His position is all the more surprising and commendable for a generally hard-line conservative Republican who has been under heavy fire of late.

The next critical question is what can be done to eliminate the wrongful convictions that prompted Ryan’s action. There is a readily available answer.

Starting late last year, some of Illinois’ leading judges, lawyers, academics and citizens formed Justice Summit 2000 to propose wide-ranging reforms for what they perceive as a “flawed and erratic” criminal justice system.
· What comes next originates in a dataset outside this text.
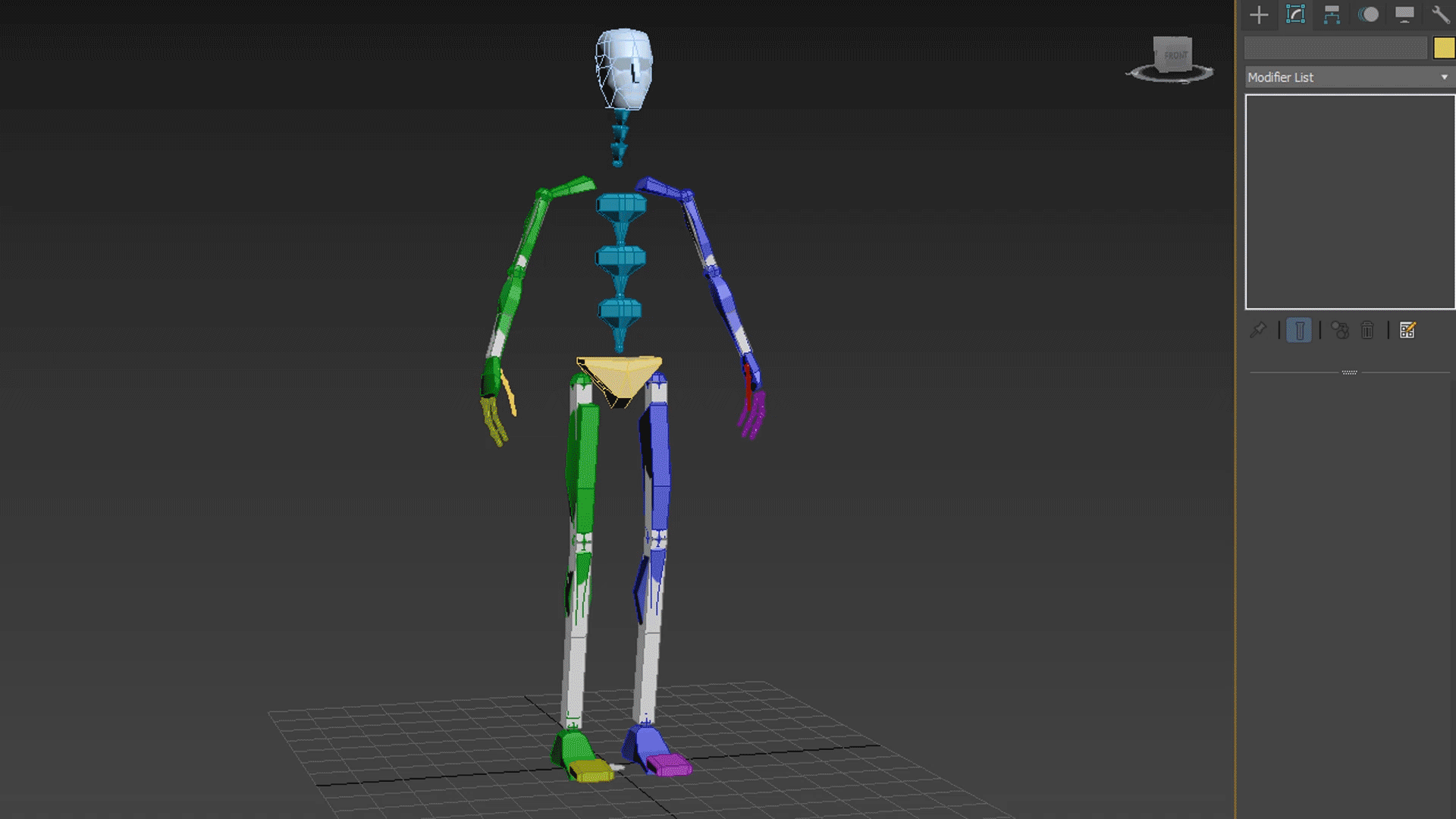
Task: Toggle the Pin Stack icon
Action: pyautogui.click(x=1259, y=330)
Among the co-chairs of the initiative are former Chief Judge Abner Mikva of the District of Columbia federal appellate court, now a visiting professor at the University of Illinois at Chicago; Geoffrey Stone, provost of the University of Chicago; Sheila Murphy, recently retired presiding judge of Cook County’s 6th Municipal District;defense attorney and former federal prosecutor James Montgomery; retired U.S. Sen. Paul Simon, who leads the Public Policy Institute at Southern Illinois University; senior federal Judge Milton I. Shadur; Dawn Clark Netsch, professor of law at Northwestern University; Rob Warden, founder of Chicago Lawyer and author of books on wrongful convictions; retired Illinois Supreme Court Justice Seymour Simon; and Alexander Polikoff, longtime executive director of Business and Professional People for the Public Interest. The group also includes 54 delegates of comparable stature.

Justice Summit 2000 has thus far met twice in general sessions and expects by year-end to have agreed on a litany of hard-nosed reforms focusing on reasons for wrongful verdicts in the criminal justice system, ranging from murder cases to lesser offenses.

Gov. Ryan’s moratorium calls for answers: how the process can be made more reliable–as close as possible to certain where human lives hang in the balance, and in any instance where innocence and guilt are to be decided.

The governor’s order provides great impetus to the Justice Summit 2000 movement that was well under way before his announcement. The participants in Justice Summit 2000 aim to correct flaws in the criminal justice system and will not shrink from stands, including prosecutorial misconduct, police abuse, weak defense, or incompetent or corrupt judges, which will create discomfort and angry opposition, and highlight these elements of the process that stand in the way of justice.

The leadership of Justice Summit 2000 is committed to providing, hard, sensible, practical answers and reforms of a system that too often has failed.